Heater Controls

I had known there was a problem with the heater controls, however as long as the windscreen demisted ( it did, but not with any enthusiasm) and I didn't get frostbite while driving, I left it alone. The fan speed control worked fine. Anyway at about 25500 miles I delved into the dark recesses of the dashboard and before I knew it, had pulled the heater panel out.

I found, as I suspected, the temperature control springing uselessly back and forth, and the air control system broken, and reckoned I could restore them to life.

First, how do you get at them? The panel is held by 6 self tapping screws with T-20 size Torx heads, all accessed from behind. Two can be got at through the radio aperture - you'll need the radio out anyway to disconnect the wires. You can see the 6 screw holes in the picture below.

Space is limited in some areas, I had to cut my driver handle down, giving an overall length of 135mm. It was quite a reach to the lower 4 screws from the bottom of the dashboard, and required me to lay uncomfortably across the seats.

There are 3 obvious electric cables; hazard, fan and cigarette lighter. The two control wires have a thick ferrule on the outer tube which clicks into a holder on the back of the knob assembly. These need to be popped out carefully as the plastic part can break, like mine did (oops..). The ferrule was a little corroded and didn't want to come out. The wires have "Z" bends and the ends just unhook. See below. The picture actually shows the repaired & straightened parts, but is the best view I had of these.

Here are some views of the temperature lever, and the original shape of the wire:

I also shortened the wire about half an inch, bending a new "Z" with some narrow nosed pliers. I couldn't see where the other end of the wire was to adjust it there instead, the cable disappears into the sound insulation somewhere.

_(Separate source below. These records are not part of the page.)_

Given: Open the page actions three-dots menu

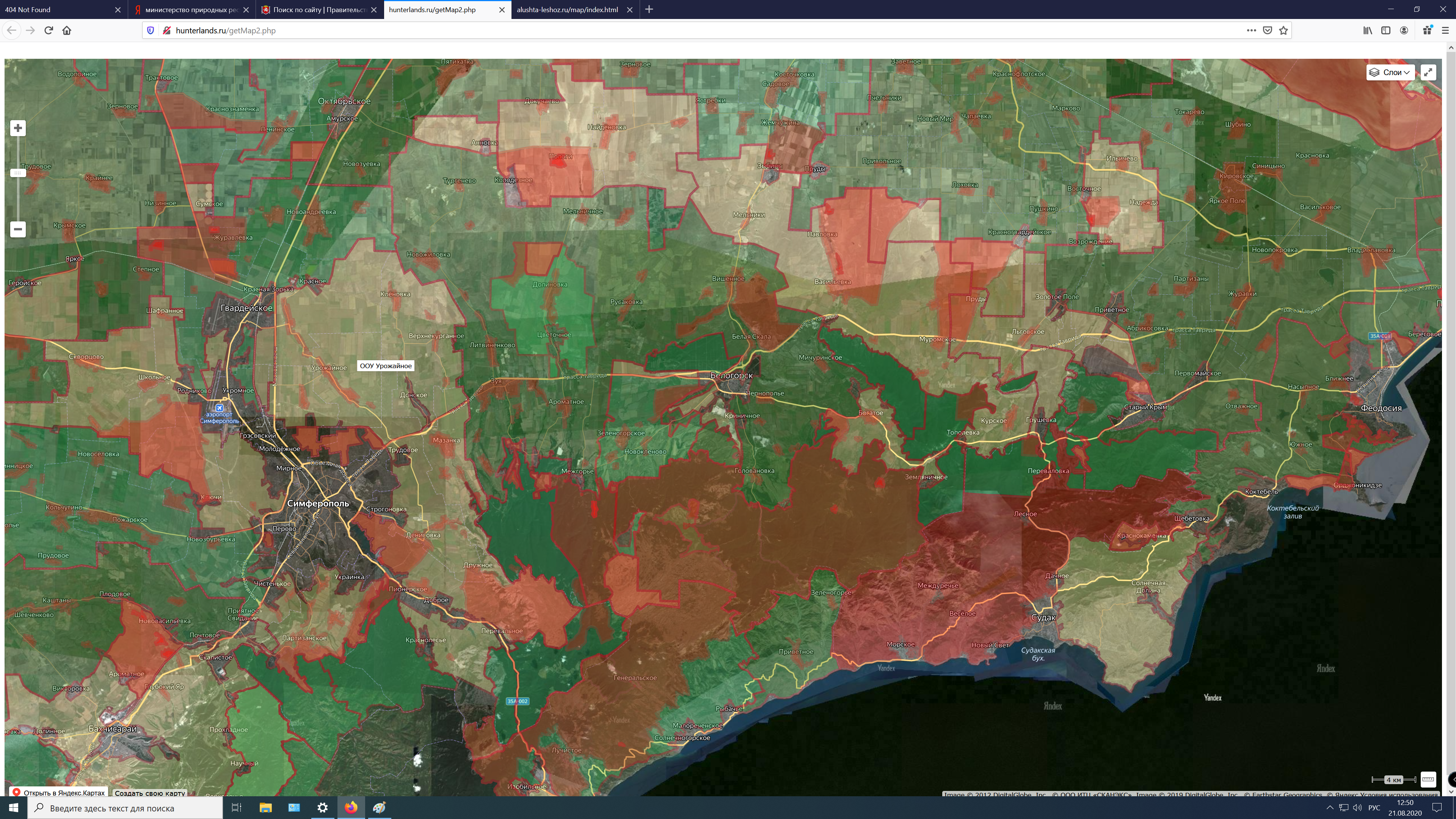Looking at the screenshot, I should point(1251,30).
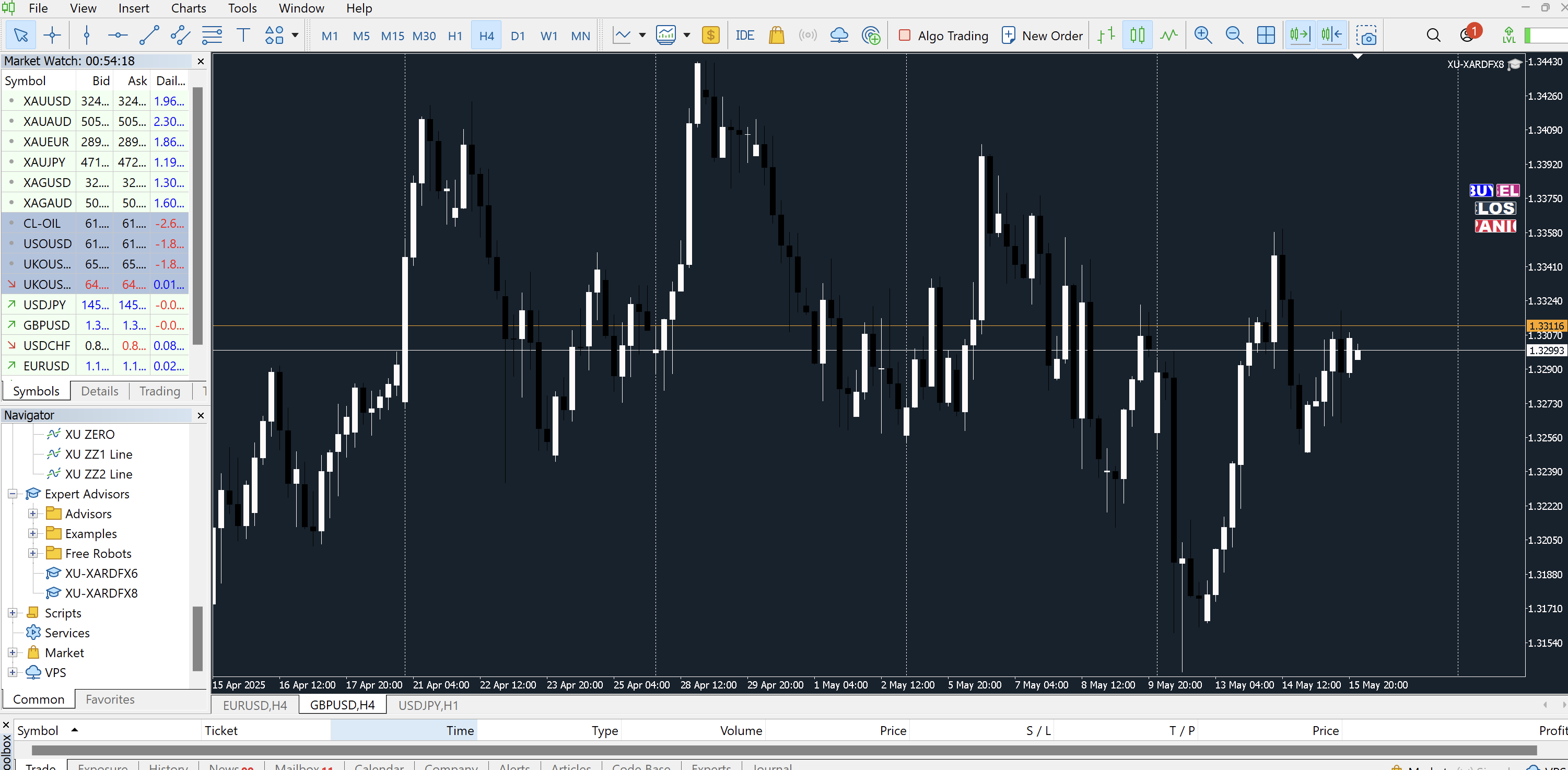Open the MetaEditor IDE
Viewport: 1568px width, 770px height.
coord(744,36)
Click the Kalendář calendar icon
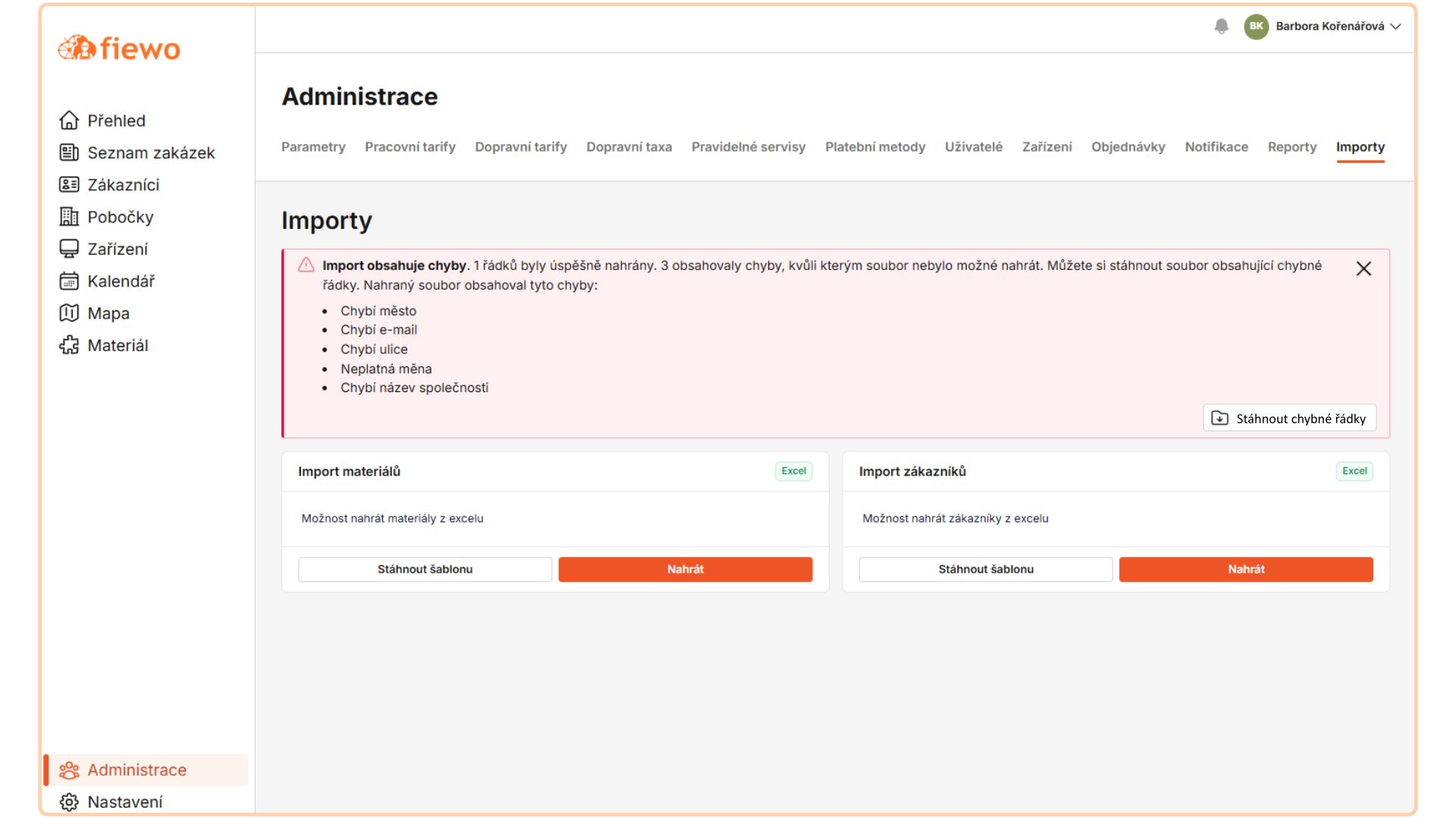The height and width of the screenshot is (819, 1456). click(x=69, y=281)
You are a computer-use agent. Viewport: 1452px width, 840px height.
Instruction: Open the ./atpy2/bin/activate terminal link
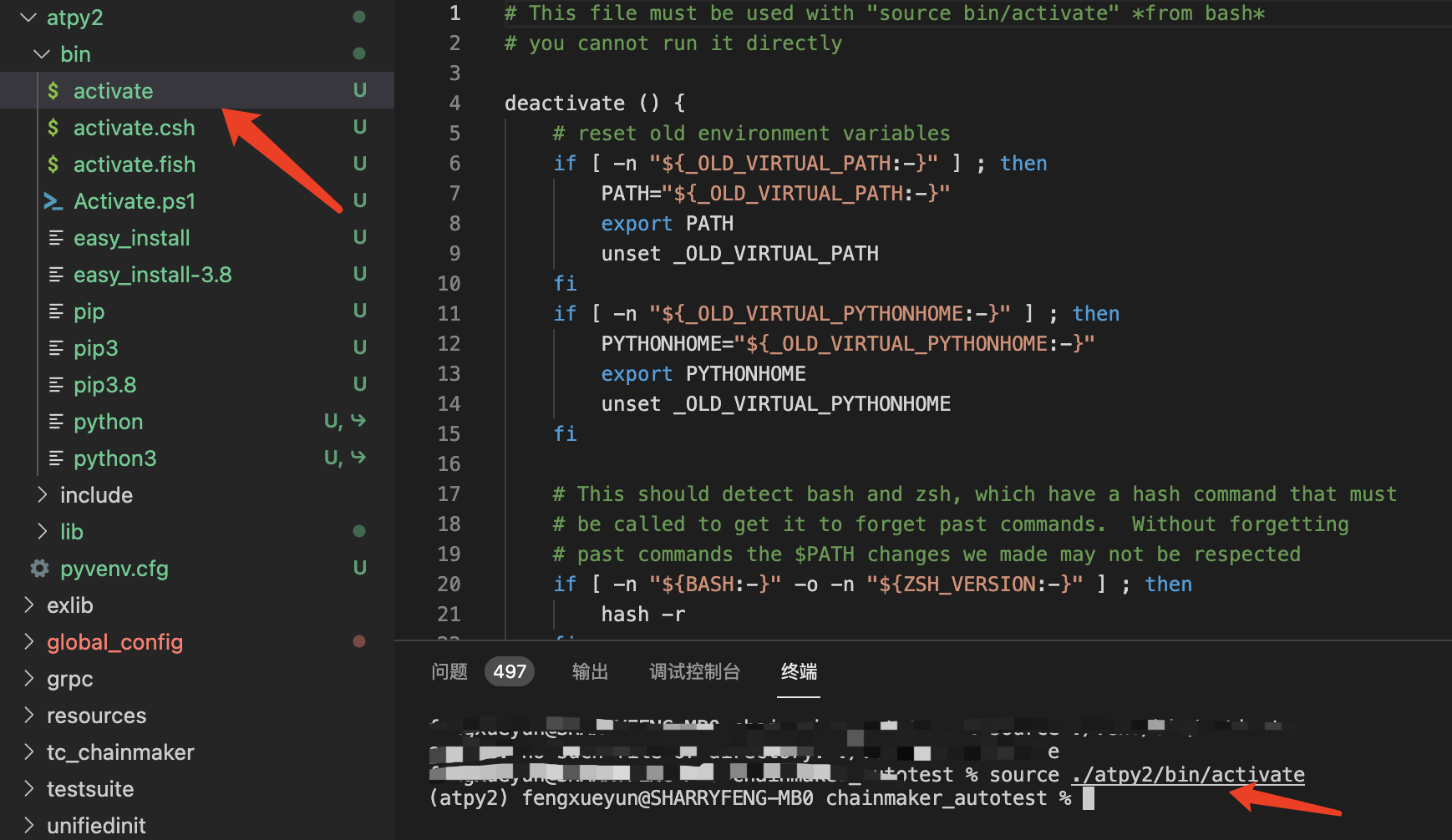(1186, 774)
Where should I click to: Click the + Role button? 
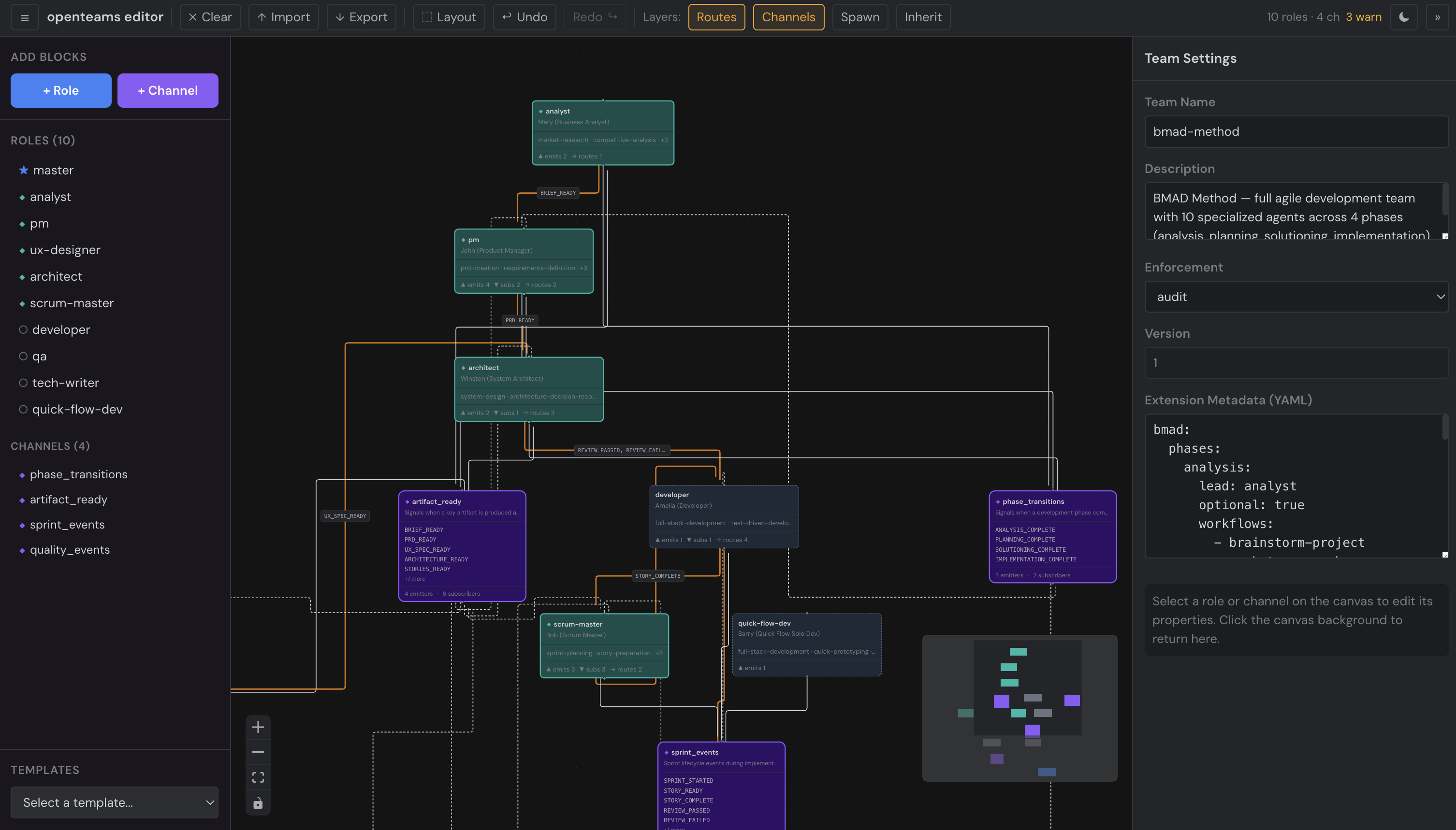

Note the control knobs weren't very well lined up with the pictures on the panel. They can be moved by levering the arm off inside and moving it around on its splines, it looks like this:

I superglued the cracked cable holder arm. This won't be enough to hold against the operating forces on the cable, so I roughened the plastic and  splinted across the joint with bits of carbon fibre and superglue:

I don't have a good photo but I then filled it out a bit with microballoons and thin superglue. Apparently baking powder and superglue make a good strong filler also, and you may find it a bit easier to source than microballoons (tiny glass spheres).

One last thing on the levers - the "fixed" part of the mechanism, seen above, is prevented from rotating by castellations (square bumps) underneath, which can break. I understand later models have stronger ones. Sure enough, one of mine was bust, allowing the fixed arm to swivel around:

Since I don't need the arm to be adjustable to other angles, I sorted this one with superglue, which locked the whole thing solid. It also removes some play in the control so I did the other one as well. For some reason the design doesn't use multiple teeth to lock it in place, just one tooth which you can just see at the top of the right hand arrow.

Before proceeding to the other part of the repair, I dribbled first a little penetrating oil into the control cables, and then some thicker gear oil.